**Ziel der Übung:**
Beantworte anhand des Textauszugs zur Digitalisierung diese Fragen:
(a) Was tun die elektronischen Kassensysteme in Tankstellen nachts?
(b) Wie lautet der Titel des heutigen interaktiven Online-Workshops?
(c) Im Rahmen welchen Programms zeigt die Fachkräfteberatung Wege auf, Digitalisierung gewinnbringend einzusetzen?

**Textauszug:**
────────

Schroers: Die aktuell geführte Diskussion zur Digitalisierung bildet die betriebliche Komplexität aus meiner Sicht nur unzureichend ab. Sicherlich, Homeoffice und digitale Konferenzen sind wichtige Bausteine, aber die Digitalisierung greift ja in sämtliche Geschäftsabläufe ein, wie ein neues Universalwerkzeug. Prozessoptimierung, Datensicherheit und Persönlichkeitsrechte stehen damit fortwährend auf dem Prüfstand. Denken Sie an einfache Beispiele, an elektronische Kassensysteme in Tankstellen, die nachts zur gleichen Uhrzeit ihre Daten aus allen Niederlassungen an die Zentrale leiten und dort automatisierte Kontroll- und Bestellvorgänge auslösen oder an den Chip in der Maschine des Kunden, der Verschleißmessungen durchführt und bei Bedarf einen Wartungstermin in den Kalender des Monteurs schreibt. Damit zu leben, müssen Organisationen und Menschen häufig noch lernen, bei gleichzeitig hohem Entwicklungstempo in der digitalen Welt. Laufende Fortbildung ist deshalb ein ständiges Muss. Wir greifen daher in unseren Veranstaltungen, wie etwa dem WEP Digitalisierungsforum im vergangenen Februar oder dem heutigen interaktiven Online-Workshop "Service-Innovation – Aus Kundensicht denken lernen“ immer wieder Themen rund um die Digitalisierung auf, um Anregungen und Unterstützung vor allem für unsere Kleinen und Mittleren Unternehmen im Kreis Pinneberg zu geben. Darüber hinaus zeigt unsere Fachkräfteberatung im Rahmen des bundesweit geförderten Programms unternehmensWert:Mensch plus den Unternehmen Wege auf, wie sich Digitalisierung gewinnbringend einsetzen lässt.

────────

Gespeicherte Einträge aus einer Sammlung
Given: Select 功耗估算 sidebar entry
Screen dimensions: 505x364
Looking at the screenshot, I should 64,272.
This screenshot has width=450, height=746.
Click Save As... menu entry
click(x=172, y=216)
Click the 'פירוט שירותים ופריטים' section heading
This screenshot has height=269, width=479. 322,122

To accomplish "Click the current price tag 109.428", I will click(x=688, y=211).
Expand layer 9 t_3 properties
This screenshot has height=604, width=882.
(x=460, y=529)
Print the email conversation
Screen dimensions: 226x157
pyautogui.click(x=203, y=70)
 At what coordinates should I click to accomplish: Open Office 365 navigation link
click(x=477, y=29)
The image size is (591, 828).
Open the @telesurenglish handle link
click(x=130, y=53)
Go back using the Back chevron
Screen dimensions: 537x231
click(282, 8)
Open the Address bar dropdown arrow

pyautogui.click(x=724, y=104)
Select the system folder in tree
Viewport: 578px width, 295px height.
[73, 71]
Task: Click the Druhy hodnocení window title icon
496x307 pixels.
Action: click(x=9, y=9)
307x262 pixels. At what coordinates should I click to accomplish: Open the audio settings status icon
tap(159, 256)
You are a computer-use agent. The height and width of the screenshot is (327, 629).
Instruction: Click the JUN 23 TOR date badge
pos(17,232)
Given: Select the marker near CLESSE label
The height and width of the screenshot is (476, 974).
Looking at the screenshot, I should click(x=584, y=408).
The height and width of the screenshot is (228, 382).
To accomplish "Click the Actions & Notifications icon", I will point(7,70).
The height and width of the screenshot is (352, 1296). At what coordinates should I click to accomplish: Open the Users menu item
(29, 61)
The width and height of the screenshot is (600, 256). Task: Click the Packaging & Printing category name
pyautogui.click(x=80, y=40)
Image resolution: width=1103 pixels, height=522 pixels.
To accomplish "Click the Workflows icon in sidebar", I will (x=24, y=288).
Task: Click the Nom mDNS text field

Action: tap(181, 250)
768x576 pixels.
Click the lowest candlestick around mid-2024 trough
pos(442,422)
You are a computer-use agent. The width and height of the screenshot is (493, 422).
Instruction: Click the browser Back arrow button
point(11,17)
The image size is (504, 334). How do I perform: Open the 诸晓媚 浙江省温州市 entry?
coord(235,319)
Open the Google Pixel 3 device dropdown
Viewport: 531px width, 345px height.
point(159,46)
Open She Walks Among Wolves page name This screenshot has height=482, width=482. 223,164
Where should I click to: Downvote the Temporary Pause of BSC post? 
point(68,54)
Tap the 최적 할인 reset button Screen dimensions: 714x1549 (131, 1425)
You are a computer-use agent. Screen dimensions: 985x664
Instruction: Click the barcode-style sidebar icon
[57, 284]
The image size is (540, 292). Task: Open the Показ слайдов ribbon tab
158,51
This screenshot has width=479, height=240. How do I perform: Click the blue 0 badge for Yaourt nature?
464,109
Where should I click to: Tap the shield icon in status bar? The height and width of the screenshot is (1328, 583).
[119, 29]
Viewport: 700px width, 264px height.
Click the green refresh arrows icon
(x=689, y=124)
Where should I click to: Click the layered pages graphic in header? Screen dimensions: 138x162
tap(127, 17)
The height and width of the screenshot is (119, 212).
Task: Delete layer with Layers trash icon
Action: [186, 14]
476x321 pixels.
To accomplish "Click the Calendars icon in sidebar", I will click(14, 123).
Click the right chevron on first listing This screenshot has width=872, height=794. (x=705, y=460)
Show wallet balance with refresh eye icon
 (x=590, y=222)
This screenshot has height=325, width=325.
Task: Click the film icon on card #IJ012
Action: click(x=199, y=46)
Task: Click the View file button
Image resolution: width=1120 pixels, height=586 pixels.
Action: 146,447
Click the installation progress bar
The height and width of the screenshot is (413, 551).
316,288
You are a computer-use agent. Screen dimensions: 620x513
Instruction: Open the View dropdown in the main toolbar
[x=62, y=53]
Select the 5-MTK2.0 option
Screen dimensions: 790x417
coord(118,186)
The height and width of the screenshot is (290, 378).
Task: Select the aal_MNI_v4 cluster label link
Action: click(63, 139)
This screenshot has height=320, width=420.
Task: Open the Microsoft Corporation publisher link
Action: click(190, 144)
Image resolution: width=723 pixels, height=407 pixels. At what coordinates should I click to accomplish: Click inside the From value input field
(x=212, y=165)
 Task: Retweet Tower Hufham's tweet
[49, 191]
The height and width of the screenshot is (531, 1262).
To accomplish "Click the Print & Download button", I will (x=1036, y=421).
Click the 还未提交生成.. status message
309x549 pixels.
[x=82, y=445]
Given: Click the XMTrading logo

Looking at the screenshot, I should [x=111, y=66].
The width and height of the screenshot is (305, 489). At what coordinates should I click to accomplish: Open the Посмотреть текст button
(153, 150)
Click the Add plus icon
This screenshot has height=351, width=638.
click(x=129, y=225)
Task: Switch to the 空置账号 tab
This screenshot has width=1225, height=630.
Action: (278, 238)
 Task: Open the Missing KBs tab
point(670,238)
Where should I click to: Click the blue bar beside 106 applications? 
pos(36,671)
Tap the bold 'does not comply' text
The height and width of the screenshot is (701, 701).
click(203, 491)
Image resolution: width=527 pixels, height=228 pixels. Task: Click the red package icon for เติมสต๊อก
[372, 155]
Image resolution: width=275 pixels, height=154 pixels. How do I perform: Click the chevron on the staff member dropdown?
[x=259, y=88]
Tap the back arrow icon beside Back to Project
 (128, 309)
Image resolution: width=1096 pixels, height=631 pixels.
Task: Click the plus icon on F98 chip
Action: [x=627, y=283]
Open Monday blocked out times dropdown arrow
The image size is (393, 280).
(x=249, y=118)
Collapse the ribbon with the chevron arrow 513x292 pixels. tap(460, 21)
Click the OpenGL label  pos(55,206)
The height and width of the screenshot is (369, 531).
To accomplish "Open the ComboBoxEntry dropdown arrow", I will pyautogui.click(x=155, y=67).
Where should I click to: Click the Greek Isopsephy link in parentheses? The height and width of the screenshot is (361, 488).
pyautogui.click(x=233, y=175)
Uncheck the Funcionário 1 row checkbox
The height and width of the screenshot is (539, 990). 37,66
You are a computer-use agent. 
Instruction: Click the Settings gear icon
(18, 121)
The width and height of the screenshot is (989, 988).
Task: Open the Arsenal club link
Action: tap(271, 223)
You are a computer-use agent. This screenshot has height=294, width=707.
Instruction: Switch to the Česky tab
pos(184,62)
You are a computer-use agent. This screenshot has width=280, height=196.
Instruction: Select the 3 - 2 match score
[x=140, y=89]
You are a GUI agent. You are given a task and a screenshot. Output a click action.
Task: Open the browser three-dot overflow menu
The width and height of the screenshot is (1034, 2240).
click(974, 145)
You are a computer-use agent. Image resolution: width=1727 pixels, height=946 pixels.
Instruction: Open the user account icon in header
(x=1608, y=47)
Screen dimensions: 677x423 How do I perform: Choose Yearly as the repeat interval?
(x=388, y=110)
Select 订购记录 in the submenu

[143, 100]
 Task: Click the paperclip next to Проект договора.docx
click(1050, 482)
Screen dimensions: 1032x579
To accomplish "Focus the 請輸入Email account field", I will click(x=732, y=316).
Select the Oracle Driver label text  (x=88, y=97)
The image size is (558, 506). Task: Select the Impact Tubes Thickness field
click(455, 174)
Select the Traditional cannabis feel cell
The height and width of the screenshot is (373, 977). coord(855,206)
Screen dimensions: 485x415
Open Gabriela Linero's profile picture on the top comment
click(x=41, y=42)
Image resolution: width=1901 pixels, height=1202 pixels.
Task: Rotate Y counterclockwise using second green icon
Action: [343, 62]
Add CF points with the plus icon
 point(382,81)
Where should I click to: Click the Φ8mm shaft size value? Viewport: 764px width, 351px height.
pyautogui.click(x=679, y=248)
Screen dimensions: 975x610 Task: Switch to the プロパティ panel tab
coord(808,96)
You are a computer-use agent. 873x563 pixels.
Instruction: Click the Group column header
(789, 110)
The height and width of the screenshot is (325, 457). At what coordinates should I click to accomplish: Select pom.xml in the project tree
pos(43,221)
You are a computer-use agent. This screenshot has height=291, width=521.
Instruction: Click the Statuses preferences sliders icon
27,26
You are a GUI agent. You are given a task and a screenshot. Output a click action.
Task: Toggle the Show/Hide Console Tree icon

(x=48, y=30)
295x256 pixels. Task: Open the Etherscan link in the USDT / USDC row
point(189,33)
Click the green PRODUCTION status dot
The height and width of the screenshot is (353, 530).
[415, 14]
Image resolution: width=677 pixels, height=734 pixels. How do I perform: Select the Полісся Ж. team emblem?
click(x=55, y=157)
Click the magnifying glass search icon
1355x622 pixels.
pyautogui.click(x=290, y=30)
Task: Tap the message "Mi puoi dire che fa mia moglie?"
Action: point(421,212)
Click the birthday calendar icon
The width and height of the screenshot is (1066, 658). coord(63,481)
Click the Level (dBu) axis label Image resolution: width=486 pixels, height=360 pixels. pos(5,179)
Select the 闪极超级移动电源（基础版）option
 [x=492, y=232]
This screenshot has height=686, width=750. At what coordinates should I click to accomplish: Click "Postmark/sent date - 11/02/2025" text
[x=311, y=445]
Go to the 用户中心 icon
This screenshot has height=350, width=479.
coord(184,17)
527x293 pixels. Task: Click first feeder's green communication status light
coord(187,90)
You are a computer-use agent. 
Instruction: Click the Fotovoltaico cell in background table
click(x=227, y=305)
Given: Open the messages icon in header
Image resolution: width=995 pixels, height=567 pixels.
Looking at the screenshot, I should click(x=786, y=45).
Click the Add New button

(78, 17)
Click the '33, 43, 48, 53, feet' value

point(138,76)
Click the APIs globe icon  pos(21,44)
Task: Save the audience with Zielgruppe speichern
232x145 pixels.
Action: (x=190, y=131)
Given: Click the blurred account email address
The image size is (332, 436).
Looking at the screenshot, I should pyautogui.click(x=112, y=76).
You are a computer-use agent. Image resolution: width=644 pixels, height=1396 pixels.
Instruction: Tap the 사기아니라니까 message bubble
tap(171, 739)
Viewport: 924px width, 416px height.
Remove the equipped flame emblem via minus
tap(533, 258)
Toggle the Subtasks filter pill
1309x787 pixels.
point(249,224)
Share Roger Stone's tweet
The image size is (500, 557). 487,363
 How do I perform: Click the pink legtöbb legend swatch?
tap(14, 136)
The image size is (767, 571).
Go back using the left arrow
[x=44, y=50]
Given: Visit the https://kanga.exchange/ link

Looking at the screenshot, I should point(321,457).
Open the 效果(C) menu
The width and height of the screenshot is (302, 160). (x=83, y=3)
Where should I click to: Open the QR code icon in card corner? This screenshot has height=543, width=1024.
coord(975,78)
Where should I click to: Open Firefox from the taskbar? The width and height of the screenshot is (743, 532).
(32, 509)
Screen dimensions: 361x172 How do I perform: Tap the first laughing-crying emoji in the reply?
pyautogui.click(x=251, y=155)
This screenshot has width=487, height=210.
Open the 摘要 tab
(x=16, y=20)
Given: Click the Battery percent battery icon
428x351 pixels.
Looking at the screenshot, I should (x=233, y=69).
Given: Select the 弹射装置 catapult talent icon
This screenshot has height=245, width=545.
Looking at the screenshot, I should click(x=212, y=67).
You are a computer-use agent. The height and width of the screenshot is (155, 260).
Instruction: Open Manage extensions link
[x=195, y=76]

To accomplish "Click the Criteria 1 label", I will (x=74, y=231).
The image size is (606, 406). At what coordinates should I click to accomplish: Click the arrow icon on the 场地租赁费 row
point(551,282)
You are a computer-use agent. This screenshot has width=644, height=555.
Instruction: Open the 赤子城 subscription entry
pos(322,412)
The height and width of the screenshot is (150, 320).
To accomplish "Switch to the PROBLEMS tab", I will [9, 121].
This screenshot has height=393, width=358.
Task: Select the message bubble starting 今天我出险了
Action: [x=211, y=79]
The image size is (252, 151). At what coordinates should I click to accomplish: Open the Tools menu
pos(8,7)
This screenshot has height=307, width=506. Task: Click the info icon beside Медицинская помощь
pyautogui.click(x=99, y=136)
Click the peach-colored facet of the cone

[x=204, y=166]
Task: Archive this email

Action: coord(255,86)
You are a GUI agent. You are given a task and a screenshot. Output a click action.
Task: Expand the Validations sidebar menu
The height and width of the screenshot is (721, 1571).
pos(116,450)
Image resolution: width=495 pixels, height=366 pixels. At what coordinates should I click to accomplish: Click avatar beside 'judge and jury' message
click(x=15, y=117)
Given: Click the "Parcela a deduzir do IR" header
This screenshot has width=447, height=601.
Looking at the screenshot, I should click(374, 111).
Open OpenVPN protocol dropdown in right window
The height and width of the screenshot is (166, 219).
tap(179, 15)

────────

**Lösung:**
(a) Sie leiten zur gleichen Uhrzeit ihre Daten aus allen Niederlassungen an die Zentrale und lösen dort automatisierte Kontroll- und Bestellvorgänge aus.
(b) „Service-Innovation – Aus Kundensicht denken lernen“
(c) Im Rahmen des bundesweit geförderten Programms unternehmensWert:Mensch plus.